Refuge vs Tempe Star
Both from Sherwin-Williams's palette. These are both blues, so the question isn't which hue to choose — it's where within blue to land. Refuge (LRV 19) reflects noticeably more light than Tempe Star (LRV 11), a difference of 8 points that becomes especially apparent in rooms with limited natural light. Both lean cool, so they'll behave similarly in mixed or changing light conditions. With a ΔE of 10.8, the contrast is hard to miss. These aren't variations on a theme — they're two different answers to the same question. Below you'll find 3 real-room photo comparisons where both colors appear side by side, plus 5 simulated room previews.
Refuge vs Tempe Star in Real Spaces
3 real rooms side by side. Seeing Refuge and Tempe Star in actual rooms makes the difference concrete; browse the spaces below to get a feel for how each color lives on a wall.
Living Room
In a living room, color works across both daylight and evening light — the same wall can read very differently at noon and at 8pm. The brightness difference is modest but present — Refuge gives the walls a little more lift.
Dining Room
A dining room lit by a dimmed pendant or candles is one of the most forgiving environments for paint — warm light softens almost everything. Refuge has the edge in reflectance, which shows as a quiet sense of added space rather than an obvious contrast.
Kitchen Cabinets
Kitchen cabinets are constantly compared against adjacent materials, which means subtle differences between these two become much more visible. Refuge reads slightly lighter here — a subtle but real difference in how open the space feels.
Color Details
Refuge vs Tempe Star Simulated Comparison
5 simulated room previews — drag the slider on each to see Refuge on one side and Tempe Star on the other.
Digital color is approximate. These simulations are generated from the manufacturer's hex values and overlaid on grayscale room photos — your screen's calibration, brightness, and viewing angle all affect how they render. Before committing to either color, test physical samples in your own space under the light you actually live with.
More Refuge comparisons
See how Refuge stacks up against other well-photographed colors across different brands and tones.


At LRV 83 vs 19, White Dove is decisively the brighter choice.


Purbeck Stone reflects far more light (LRV 52 vs 19), opening up a space where Refuge encloses it.


Evergreen Fog reads slightly lighter (LRV 30 vs 19), a gap that shows most in low-lit rooms.

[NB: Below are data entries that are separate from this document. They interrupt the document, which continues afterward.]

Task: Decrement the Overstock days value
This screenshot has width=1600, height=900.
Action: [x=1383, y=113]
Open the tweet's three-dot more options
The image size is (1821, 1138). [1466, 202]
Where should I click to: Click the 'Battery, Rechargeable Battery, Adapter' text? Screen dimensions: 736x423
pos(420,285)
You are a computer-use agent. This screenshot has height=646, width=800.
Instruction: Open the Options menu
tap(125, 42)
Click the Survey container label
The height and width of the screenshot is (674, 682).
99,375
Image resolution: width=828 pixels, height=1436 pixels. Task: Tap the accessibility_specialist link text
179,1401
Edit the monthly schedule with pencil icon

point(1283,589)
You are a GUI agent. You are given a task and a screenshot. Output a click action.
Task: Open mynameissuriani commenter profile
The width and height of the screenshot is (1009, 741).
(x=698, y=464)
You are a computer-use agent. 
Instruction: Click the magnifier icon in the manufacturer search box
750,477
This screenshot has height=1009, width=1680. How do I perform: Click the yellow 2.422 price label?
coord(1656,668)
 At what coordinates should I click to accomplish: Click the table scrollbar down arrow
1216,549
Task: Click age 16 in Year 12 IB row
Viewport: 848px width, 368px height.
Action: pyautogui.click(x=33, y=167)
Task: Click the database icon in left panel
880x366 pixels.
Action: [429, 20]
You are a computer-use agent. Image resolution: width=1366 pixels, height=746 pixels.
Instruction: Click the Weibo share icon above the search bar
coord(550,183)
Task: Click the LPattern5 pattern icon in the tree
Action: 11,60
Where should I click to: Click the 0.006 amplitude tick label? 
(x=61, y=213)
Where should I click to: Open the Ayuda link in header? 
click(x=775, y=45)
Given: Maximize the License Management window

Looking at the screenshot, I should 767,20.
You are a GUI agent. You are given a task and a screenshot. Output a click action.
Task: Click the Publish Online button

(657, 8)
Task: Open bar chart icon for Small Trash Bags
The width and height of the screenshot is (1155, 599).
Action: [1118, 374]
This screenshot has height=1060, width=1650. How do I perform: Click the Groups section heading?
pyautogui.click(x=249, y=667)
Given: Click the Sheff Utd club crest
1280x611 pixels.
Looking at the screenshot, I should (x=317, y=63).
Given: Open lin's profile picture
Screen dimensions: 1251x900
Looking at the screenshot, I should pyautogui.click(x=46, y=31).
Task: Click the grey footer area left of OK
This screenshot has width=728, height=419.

Agreeable Gray reflects far more light (LRV 60 vs 19), opening up a space where Refuge encloses it.


At LRV 58 vs 19, Accessible Beige is decisively the brighter choice.


A 8-point LRV gap (27 vs 19) makes Denim Drift the marginally brighter of the two.


French Gray reflects far more light (LRV 43 vs 19), opening up a space where Refuge encloses it.


At LRV 55 vs 19, Tranquil Dawn is decisively the brighter choice.


At LRV 44 vs 19, Hardwick White is decisively the brighter choice.


Pure White reflects far more light (LRV 84 vs 19), opening up a space where Refuge encloses it.


At LRV 66 vs 19, Balboa Mist is decisively the brighter choice.


At LRV 74 vs 19, Shoji White is decisively the brighter choice.


A 7-point LRV gap (19 vs 12) makes Refuge the marginally brighter of the two.


At LRV 68 vs 19, Skimming Stone is decisively the brighter choice.


A 7-point LRV gap (19 vs 12) makes Refuge the marginally brighter of the two.


At LRV 45 vs 19, Saybrook Sage is decisively the brighter choice.


Pale Green reflects far more light (LRV 31 vs 19), opening up a space where Refuge encloses it.


Refuge reads slightly lighter (LRV 19 vs 7), a gap that shows most in low-lit rooms.


Cement grey reads slightly lighter (LRV 24 vs 19), a gap that shows most in low-lit rooms.


Guilford Green reflects far more light (LRV 57 vs 19), opening up a space where Refuge encloses it.